The workers said they now felt like a family and organized parties on Friday evenings. There was less need for strikes now, even though conflicts still existed, but there were now different ways to express and solve them. The cleaning women stated that the workers had stopped throwing as much paper on the floors and that their job had become easier.
Whereas the overall view of the experience was quite positive, there were also some critical comments: Communication and cooperation between workers and their superiors were still considered to be difficult. Transparency of decisions and a more egalitarian structure in the organization were still missing. Even supervision could not ‘heal’ all organizational ailments. There was simply no guarantee of continuous progression; there was always the risk of regression, especially in times, when political pressure became almost unbearable.

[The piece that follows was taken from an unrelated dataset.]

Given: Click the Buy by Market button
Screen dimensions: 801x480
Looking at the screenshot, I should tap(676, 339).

The supervisors described one situation that had been particularly difficult to handle, but that had finally generated change. The workers were complaining for months about the lack of toilet paper, the vermin infestations, mould between the rotten documents, clouds of dust, and the failure to provide protective clothing. They had the feeling that nobody cared and felt left alone, miserable, and unprotected. The supervisors felt a lot of empathy and solidarity with these young people, who seemed so vulnerable, struggling with the demands of their job, but the supervisors were also weary of listening to these unending complaints. Was that really supervision? They started to have serious doubts.

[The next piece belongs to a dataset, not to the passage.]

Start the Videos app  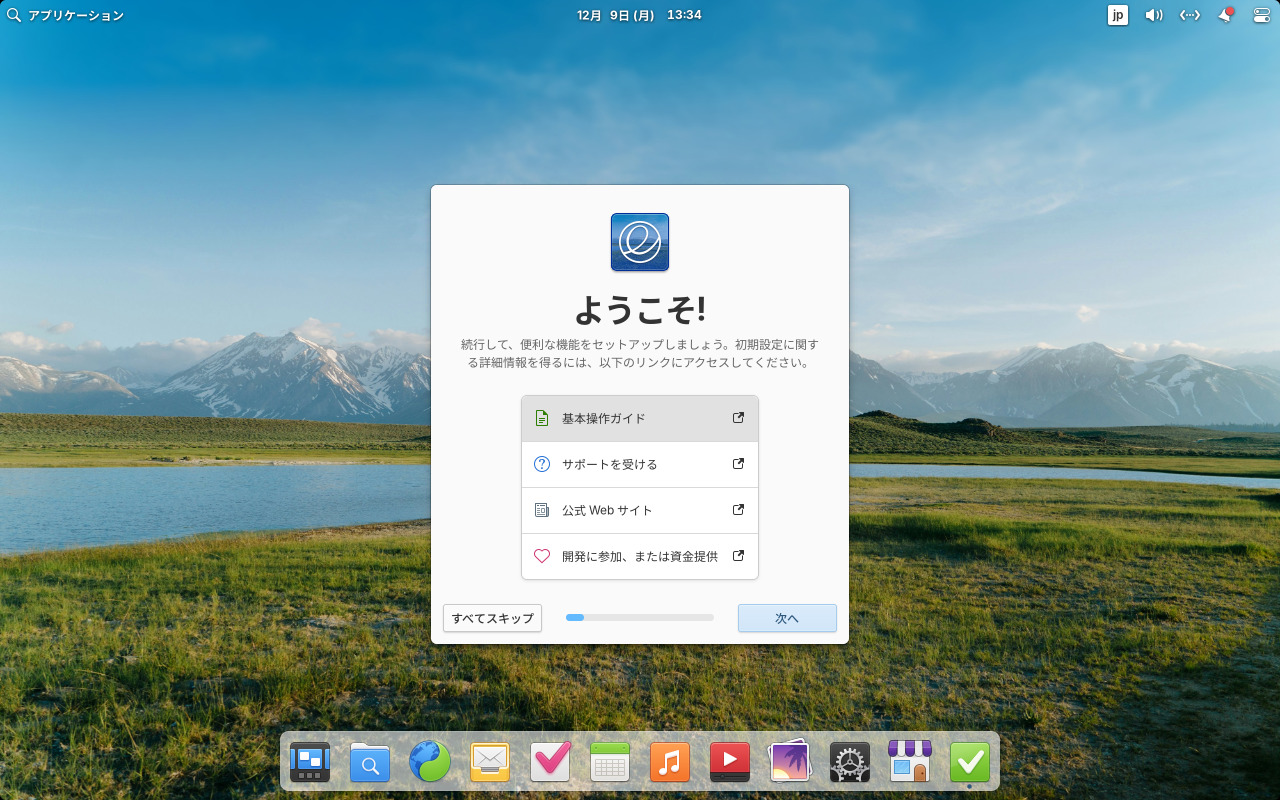click(x=730, y=762)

Finally, the workers came up with the idea that the supervisors should write letters to their superiors, explaining the complaints and requesting that something be done. The supervisors felt caught in a trap. They really wanted to help and recognized that the complaints were valid. In this situation, they remembered that I most certainly would insist on keeping to the rule of abstinence and maintaining the boundaries, even if this meant having to bear doubts about one’s political solidarity. But were abstinence and boundaries as I understood them, and as I had taught them really valid in Guatemala? After all, they wanted to be loyal to the working class! They struggled until they found a solution: They would talk about the letters in supervision, but the workers themselves would have to write them.
This strategy worked well: Letters were written, weekly meetings established and a new communicative culture was created in the organization. Within a year’s time, the divisions between the workers and the superiors diminished without vanishing altogether, and trust was partially restored.
There was recognition in the supervision groups of the fact that workers had gained autonomy and that the atmosphere in the organization had changed—even though there were drawbacks at times. Whenever the political pressure increased, established communicative structures in the organization broke down again and regressive behaviour would re-emerge once again, sweeping away, at least temporarily, mature ways of handling difficult working relationships and conflicts. It was still a fragile attempt to introduce a less authoritarian style of rule, backed by a strong desire for more democracy within the organization.
A transformation from conflict to creativity had taken place, because supervision had provided a transitional space that was safe enough to explore new creative ways to handle conflict. Instead of organizing strikes in the courtyard, the workers wrote letters, talked to management in open meetings, and organized parties. A huge step from action to reflection had taken place, and beyond the terror that surrounded them daily, there could be dancing and laughing as well.
This process was not without pain, not without ambivalence and not without regressive fallbacks, but at the end there was hope and change and a glimpse of a different, more democratic and communicative world, a world, which they hoped would prevail one day throughout all of Guatemala.